Segment Start: Page text
Isvara Pranidhana, or surrender to the divine, is one of the yogic niyamas which would be helpful but by no means easy in their situation. There are many translations of this but I like to think of it like this. We have a degree of control over our lives, we can do our best within whatever situation we are in, but there comes a point where we have done all we can do and then we need to let go, to surrender and let events take their course. The results do not matter as much as our efforts in the first place.

I hope all of the athletes in London can find peace with their results and recognise their efforts to get to olympic level as truly great and something to be proud of.

Love and light,





Winters hold is slowly releasing though there is still a chill in the air the days are lengthening and we are seeing some beautiful blue skies and sunshine. I am a transitional person, loving Autumn and Spring the most though I do enjoy all of the seasons and their very different energies. This time of year to honour the reclusive spirit of winter I like to include some nice long, deep forward bends in my practice. As a group these poses all assist us in turning our awareness to a more inward focus – shutting out the rest of the world. The longer you hold them the deeper you can go and with props you can set yourself up for a nice long exploration of these poses.

Today I have chosen paschimottanasana, which translates as the great western stretch, to feature in my writing. The name comes from the front of your body facing the east when you do your sun salutations, making the back of your body the west. The whole back of the body is stretched and elongated in paschimottanasana. This pose in commonly practiced in yoga classes but today I am looking at it with a more restorative focus than you might have experienced before.

This practice turns your awareness deeply inward and is not recommended for anyone suffering from depression. If you have any back issues take it gently and with awareness. It is also not a great morning practice unless you have the rest of the day free to lounge around and rest up. It is terrific before bed at night as it brings you into a very relaxed state or at the end of a yoga practice before savasana. Personally I feel like I am emerging from a deep sleep after a long hold in paschimottanasana, a little disoriented and groggy as well as deeply rested both physically and mentally. I wouldn’t operate heavy machinery in this state so keep it in mind when planning your practice time.
Segment End: Page text
■ Tasks for this exercise ■
#1 Quote everything in the yoga passage from "Today I have" down to "might have experienced before.".
#2 What does paschimottanasana translate as, according to the yoga passage?
#3 Carry on with the yoga passage from where it stops.
The lines that come after this are separate material, unrelated to the yoga passage.
Segment Start: Excerpted records
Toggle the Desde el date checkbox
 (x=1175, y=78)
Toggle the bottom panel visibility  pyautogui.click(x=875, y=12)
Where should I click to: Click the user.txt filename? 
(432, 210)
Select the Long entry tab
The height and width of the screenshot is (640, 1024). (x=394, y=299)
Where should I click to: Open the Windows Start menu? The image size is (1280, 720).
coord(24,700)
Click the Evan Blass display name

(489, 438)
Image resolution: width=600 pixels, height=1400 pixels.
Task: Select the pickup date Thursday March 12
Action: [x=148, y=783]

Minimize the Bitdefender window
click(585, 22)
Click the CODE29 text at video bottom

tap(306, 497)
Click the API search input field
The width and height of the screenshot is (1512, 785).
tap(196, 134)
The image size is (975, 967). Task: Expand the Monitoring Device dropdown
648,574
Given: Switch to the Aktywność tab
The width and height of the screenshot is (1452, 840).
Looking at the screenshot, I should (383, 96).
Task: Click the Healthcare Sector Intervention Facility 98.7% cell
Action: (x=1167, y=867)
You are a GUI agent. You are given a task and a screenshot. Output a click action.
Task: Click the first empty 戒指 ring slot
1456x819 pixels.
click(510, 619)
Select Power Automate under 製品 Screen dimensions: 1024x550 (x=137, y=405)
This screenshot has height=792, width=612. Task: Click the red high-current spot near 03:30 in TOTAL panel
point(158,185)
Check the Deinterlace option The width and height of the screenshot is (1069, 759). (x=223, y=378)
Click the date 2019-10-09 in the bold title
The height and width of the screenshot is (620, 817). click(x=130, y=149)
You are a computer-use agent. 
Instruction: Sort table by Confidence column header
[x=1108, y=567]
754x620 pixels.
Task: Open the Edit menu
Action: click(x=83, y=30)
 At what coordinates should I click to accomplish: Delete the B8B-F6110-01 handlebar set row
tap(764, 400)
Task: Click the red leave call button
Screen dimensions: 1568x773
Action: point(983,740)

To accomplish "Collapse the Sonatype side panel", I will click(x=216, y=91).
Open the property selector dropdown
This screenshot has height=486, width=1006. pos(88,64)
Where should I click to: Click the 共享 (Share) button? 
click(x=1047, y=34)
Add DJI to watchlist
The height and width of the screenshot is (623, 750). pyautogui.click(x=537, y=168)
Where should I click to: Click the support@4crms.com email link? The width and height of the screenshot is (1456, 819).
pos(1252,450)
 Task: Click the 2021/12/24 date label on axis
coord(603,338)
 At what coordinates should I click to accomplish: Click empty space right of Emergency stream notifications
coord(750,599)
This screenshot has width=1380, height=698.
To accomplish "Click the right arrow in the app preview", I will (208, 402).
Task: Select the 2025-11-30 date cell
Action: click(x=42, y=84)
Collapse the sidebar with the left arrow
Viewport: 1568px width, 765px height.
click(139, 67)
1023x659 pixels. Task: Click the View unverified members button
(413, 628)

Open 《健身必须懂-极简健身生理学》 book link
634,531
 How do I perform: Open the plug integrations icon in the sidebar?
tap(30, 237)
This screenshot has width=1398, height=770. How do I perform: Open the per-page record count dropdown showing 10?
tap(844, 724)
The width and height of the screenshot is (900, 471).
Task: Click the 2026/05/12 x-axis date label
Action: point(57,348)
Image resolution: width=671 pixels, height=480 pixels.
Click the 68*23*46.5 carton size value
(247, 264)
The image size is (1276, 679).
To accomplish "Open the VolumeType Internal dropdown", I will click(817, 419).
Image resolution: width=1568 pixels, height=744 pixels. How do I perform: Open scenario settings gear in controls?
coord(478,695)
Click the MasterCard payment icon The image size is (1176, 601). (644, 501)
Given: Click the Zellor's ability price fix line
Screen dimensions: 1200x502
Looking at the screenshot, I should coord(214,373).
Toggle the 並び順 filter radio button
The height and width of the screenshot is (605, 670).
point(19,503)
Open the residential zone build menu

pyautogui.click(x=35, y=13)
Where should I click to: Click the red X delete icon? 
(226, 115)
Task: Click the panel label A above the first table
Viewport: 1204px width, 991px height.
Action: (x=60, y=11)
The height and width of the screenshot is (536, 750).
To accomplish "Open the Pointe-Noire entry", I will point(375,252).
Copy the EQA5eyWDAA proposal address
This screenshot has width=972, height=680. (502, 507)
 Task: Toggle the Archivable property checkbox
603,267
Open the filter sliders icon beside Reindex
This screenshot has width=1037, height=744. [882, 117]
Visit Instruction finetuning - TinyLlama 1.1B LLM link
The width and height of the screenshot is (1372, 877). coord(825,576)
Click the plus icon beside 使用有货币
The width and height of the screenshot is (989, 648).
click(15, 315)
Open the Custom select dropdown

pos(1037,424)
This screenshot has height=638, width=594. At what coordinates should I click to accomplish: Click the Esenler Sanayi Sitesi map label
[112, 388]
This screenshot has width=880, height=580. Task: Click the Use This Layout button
Segment End: Excerpted records
■ Responses to the tasks ■
#1
Today I have chosen paschimottanasana, which translates as the great western stretch, to feature in my writing. The name comes from the front of your body facing the east when you do your sun salutations, making the back of your body the west. The whole back of the body is stretched and elongated in paschimottanasana. This pose in commonly practiced in yoga classes but today I am looking at it with a more restorative focus than you might have experienced before.

#2 The great western stretch.

#3
To set yourself up you will need a blanket or cushion to sit on as well as a bolster or several stacked cushions to lean forward onto. Sit on your blanket with both legs straight out in front and wiggle your pelvis around so you get a nice, supported seat where the spine rests effortlessly in an upright position. Then take your bolster or stacked cushions/blankets and place them along the length of your legs. Notice your knees, they sometimes lock here which is not ideal so if you find that has happened soften them a little by lifting the knees away from the floor. Breathe in and raise your arms out to the sides and straight up, feeling the ribcage expanding and the breath filling that space. Then exhale and fold forwards over the bolster. Depending on your flexibility you might comfortably lay along the length of the bolster with hands resting on the feet or you might prefer to fold  your arms on the bolster and rest your head on those folded arms or place further cushions/ folded blankets on the bolster to support yourself. If your lower back feels any strain bend the knees a little more or use more support so you are not going as far forwards.

Once you are there allow yourself to release into the support, shoulders broadening, face relaxed, eyes closed, breath flowing, everything softening. Hold for at least two minutes but I find to really get the benefits I need at least five.

When you are ready to come up take it very, very slowly. Come up a little on an inhalation, then a little further on the next in breath and keep floating up in this way over around five breaths. Whatever you do next do it slowly and gently.